Por este motivo, Otsū no estaba tan alterada como podría haberlo estado en otras circunstancias, aunque Jōtarō parecía alicaído. Ella se rio del incidente y le dijo:

—Es una pena que te hayas equivocado, pero no te enfades conmigo por haber partido sin ti, pues pensé que te encontraría en el puente. ¿Sabes? Todo el mundo dice que si empiezas un viaje de mal humor, estarás enojado durante todo el camino. Anda, hagamos las paces.

Aunque parecía satisfecho, Jōtarō se volvió y dirigió una ruda mirada a las muchachas que les seguían.

—¿Qué están haciendo aquí? —le preguntó—. ¿Vienen con nosotros?

—Claro que no. Sólo están tristes por mi marcha, y son tan amables de escoltarnos hasta el puente.

—Oh, sí, son muy amables, desde luego —dijo Jōtarō, imitando a Otsū y haciendo reír a todas.

Ahora que él se había unido al grupo, la angustia de la partida remitió y las chicas recobraron su animación.

—Otsū —le dijo una de ellas—, estás siguiendo una dirección equivocada. Ése no es el camino del puente.

—Lo sé —replicó Otsū en voz baja.

Había girado hacia el portal Tamagushi para presentar sus respetos en el santuario interior. Batió palmas una sola vez, inclinó la cabeza hacia el lugar sagrado y permaneció en una actitud de plegaria silenciosa durante unos momentos.

—Ay, ya veo —murmuró Jōtarō—. No cree que deba marcharse sin despedirse de la diosa. —Se conformó con observar desde cierta distancia, pero las muchachas empezaron a darle codazos y preguntarle por qué no seguía el ejemplo de Otsū—. ¿Yo? —preguntó el chiquillo con incredulidad—. No quiero inclinarme ante ningún viejo santuario.

—No deberías decir eso. Algún día recibirás tu castigo.

—Me sentiría como un tonto haciendo esas reverencias.

—¿Por qué es una tontería presentar tus respetos a la diosa del Sol? No es como una de esas deidades menores que adoran en las ciudades.

—Ya lo sé.

—Bueno, entonces, ¿por qué no le presentas tus respetos?

—¡Porque no quiero!

—¡Te gusta llevar la contraria, eh!

—¡Callaos todas vosotras, hembras locas!

Las muchachas lanzaron a coro una exclamación, consternadas por la rudeza del chiquillo.

—¡Qué monstruo! —dijo una de ellas.

Por entonces Otsū había terminado de hacer sus reverencias y regresaba hacia ellos.

—¿Qué ha ocurrido? —preguntó—. Parecéis irritadas.

—Nos ha llamado hembras locas, sólo porque intentamos que se inclinara ante la diosa.

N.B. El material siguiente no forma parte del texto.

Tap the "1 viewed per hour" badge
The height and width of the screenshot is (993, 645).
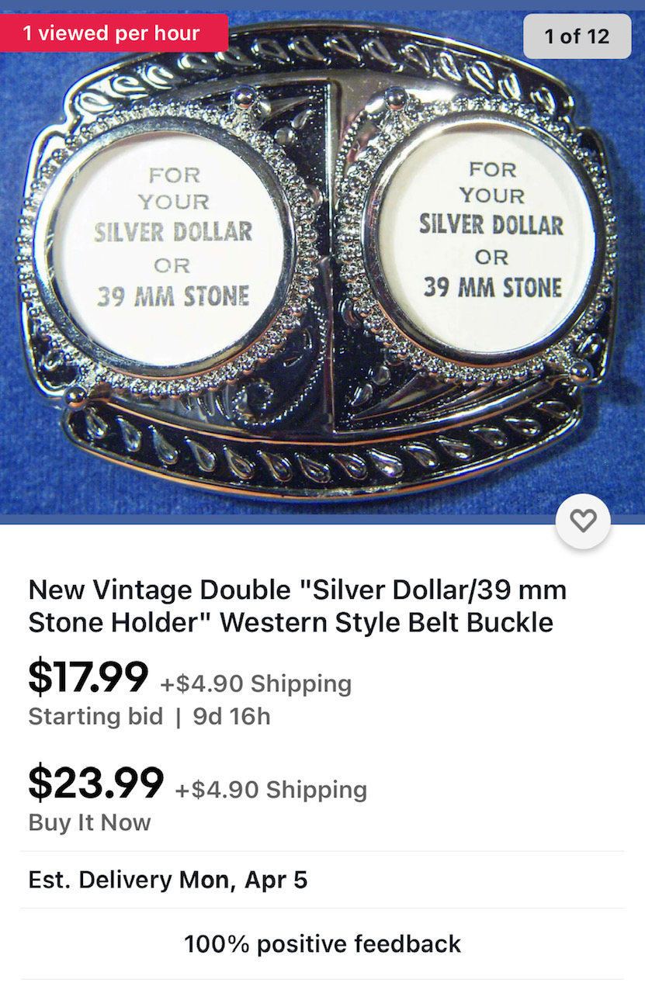pyautogui.click(x=114, y=33)
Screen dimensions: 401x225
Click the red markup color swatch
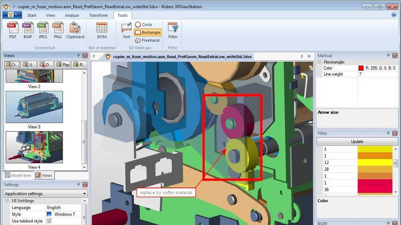click(x=361, y=68)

—Mira, Jōtarō, sabes que eso no está bien —le amonestó Otsū—. Realmente deberías decir una plegaria.

—¿Para qué?

—¿No dijiste acaso que cuando creías que Musashi estaba a punto de morir a manos de los sacerdotes de Hōzōin, alzaste las manos y rezaste tan fuerte como pudiste? ¿Por qué no puedes rezar aquí también?

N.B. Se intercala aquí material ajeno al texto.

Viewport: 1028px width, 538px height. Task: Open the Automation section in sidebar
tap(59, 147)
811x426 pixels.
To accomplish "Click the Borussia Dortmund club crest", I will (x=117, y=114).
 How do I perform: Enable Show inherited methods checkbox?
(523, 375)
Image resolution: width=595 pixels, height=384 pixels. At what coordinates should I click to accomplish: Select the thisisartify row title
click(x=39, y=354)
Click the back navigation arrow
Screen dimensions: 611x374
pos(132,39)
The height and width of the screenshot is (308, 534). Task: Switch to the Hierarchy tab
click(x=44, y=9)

—Pero…, bueno, están todas mirando.

—De acuerdo, nos daremos la vuelta para no verte.

Todas dieron la espalda al muchacho, pero Otsū miró brevemente por encima del hombro. El chico se dirigió obedientemente al portal Tamagushi. Cuando llegó, se colocó ante el santuario y, de una manera muy juvenil, hizo una reverencia profunda y rápida como el rayo.